How many lines of the entries hold the string "dropdown"? Reply with the number alone.

Top of EXCERPTED RECORDS

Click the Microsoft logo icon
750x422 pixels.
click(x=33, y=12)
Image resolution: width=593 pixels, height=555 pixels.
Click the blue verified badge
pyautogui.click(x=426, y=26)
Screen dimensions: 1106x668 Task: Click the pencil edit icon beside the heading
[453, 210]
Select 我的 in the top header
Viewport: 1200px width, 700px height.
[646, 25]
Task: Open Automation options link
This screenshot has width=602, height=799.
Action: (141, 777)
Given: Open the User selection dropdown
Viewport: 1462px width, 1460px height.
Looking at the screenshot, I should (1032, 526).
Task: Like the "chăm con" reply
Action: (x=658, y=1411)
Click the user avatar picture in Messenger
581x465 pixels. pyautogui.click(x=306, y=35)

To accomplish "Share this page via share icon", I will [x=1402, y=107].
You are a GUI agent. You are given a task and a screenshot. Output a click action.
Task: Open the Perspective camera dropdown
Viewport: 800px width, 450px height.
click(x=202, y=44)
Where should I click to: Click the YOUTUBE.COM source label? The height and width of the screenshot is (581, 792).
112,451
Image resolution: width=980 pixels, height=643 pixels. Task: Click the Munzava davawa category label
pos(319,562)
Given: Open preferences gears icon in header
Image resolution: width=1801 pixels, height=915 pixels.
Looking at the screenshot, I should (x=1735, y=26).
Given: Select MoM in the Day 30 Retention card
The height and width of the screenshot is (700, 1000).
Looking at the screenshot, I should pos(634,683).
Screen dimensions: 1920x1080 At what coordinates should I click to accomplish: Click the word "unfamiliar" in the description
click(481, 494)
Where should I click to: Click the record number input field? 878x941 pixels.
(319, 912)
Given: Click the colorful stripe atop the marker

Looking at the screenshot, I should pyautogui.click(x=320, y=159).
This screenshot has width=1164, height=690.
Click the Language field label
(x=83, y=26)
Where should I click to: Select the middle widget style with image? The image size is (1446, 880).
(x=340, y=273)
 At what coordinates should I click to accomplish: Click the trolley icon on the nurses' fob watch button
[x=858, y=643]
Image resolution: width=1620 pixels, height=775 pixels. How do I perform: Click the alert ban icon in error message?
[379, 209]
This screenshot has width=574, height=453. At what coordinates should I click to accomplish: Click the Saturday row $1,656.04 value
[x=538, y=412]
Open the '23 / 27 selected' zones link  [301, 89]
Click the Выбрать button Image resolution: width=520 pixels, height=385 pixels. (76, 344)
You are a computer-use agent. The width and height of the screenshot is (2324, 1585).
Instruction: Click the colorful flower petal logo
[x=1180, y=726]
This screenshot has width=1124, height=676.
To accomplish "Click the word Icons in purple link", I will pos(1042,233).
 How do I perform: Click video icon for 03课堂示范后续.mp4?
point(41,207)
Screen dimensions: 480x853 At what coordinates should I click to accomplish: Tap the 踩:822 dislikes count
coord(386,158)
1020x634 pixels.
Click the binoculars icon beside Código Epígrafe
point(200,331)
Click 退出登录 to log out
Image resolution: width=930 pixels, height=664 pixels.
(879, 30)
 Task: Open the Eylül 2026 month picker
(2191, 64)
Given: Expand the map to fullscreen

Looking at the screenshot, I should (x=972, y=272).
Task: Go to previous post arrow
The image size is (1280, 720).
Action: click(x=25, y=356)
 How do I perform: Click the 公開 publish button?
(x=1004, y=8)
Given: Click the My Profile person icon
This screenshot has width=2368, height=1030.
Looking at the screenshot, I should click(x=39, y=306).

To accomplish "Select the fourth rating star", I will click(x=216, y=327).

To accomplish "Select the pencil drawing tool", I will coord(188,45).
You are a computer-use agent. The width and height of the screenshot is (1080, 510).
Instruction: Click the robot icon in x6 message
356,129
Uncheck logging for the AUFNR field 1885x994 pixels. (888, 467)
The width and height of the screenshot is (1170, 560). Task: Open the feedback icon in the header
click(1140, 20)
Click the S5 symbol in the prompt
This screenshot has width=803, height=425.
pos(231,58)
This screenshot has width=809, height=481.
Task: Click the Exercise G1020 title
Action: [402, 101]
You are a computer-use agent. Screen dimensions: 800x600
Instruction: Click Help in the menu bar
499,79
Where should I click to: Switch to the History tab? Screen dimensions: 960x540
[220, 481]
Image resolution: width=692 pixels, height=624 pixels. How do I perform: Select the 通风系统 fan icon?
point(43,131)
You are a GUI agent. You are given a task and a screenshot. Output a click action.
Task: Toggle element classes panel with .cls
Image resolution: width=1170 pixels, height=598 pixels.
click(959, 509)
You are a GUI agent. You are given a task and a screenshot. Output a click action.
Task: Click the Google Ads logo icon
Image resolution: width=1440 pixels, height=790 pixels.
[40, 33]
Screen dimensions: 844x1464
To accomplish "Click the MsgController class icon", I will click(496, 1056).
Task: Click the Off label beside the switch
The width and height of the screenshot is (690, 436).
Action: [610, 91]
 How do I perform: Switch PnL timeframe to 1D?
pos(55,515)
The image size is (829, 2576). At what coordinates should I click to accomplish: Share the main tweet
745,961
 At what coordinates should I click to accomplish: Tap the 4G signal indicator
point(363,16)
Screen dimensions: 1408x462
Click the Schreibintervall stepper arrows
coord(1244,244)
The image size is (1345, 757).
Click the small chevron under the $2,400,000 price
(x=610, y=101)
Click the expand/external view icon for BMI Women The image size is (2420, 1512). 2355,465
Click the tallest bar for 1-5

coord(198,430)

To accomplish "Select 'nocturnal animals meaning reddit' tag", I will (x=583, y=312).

Bottom of EXCERPTED RECORDS

# [ANSWER BOX]
2